Start of DATASET ENTRIES

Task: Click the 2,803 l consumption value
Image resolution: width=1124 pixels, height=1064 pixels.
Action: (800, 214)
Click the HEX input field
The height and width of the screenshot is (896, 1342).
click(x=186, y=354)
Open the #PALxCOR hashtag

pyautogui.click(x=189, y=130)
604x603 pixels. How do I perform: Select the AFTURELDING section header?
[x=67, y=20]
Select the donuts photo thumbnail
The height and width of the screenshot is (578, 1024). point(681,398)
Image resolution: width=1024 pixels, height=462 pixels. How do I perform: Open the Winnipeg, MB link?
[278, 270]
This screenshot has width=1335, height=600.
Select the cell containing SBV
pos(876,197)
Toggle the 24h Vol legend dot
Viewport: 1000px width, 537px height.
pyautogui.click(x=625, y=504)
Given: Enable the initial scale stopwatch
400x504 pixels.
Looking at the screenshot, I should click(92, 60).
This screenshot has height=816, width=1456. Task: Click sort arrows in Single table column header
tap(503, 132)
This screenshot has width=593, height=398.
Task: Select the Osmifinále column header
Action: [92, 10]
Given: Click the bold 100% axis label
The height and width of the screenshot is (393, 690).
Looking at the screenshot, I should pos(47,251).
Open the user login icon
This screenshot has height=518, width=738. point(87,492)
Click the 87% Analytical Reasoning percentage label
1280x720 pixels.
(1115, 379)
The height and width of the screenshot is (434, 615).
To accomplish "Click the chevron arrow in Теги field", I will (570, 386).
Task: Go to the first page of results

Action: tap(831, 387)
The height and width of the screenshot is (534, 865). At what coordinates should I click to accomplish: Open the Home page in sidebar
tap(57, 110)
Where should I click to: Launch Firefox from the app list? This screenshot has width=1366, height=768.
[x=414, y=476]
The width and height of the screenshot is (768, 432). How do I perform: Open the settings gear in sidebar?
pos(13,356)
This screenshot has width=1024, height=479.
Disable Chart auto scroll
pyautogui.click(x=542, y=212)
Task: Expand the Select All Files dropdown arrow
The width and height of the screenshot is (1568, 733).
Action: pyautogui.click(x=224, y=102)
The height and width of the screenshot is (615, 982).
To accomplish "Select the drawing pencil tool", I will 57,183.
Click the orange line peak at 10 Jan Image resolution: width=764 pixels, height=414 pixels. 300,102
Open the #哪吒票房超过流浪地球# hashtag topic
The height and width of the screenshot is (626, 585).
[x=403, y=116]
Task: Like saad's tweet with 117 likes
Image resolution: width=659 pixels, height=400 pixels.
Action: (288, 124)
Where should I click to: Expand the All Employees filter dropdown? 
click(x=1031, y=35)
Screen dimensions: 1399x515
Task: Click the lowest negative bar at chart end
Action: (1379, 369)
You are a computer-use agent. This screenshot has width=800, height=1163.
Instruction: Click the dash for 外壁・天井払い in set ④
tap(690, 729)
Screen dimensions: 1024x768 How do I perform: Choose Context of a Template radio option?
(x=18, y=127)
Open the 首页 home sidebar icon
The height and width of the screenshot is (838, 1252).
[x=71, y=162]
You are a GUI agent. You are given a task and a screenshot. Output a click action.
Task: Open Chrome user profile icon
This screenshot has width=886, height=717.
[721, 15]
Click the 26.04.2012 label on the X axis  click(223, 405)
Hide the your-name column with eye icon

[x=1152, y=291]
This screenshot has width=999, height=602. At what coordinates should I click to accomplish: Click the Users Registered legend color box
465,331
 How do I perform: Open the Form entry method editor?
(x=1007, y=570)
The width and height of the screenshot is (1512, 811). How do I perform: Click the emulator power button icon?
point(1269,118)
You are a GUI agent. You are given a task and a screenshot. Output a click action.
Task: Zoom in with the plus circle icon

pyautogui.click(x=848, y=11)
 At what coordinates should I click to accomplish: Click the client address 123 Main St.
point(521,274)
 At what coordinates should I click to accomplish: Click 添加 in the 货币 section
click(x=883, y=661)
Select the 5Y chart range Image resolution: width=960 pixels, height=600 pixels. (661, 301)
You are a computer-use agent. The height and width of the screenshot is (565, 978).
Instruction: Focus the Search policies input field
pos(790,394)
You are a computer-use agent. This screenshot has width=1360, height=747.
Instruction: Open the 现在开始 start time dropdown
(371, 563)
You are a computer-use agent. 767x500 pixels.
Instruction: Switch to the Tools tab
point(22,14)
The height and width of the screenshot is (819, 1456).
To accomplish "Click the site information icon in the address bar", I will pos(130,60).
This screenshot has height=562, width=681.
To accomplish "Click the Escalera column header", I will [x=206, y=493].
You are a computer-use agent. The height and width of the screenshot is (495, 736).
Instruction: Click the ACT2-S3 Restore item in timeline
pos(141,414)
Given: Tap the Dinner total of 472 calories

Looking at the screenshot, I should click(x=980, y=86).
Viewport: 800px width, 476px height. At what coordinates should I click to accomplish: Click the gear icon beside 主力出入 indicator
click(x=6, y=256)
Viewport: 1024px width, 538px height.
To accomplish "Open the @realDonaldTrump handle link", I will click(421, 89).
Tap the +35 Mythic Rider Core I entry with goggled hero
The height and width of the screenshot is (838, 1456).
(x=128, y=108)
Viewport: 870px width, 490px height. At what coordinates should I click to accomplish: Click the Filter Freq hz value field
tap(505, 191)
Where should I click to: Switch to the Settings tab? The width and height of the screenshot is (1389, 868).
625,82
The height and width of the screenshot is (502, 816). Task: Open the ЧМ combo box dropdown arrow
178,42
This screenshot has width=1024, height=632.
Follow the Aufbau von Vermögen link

End of DATASET ENTRIES

(TRY IT): Your answer should be a single number: the count of lines in the data that include the word "computer".

(TASK OUTPUT): 5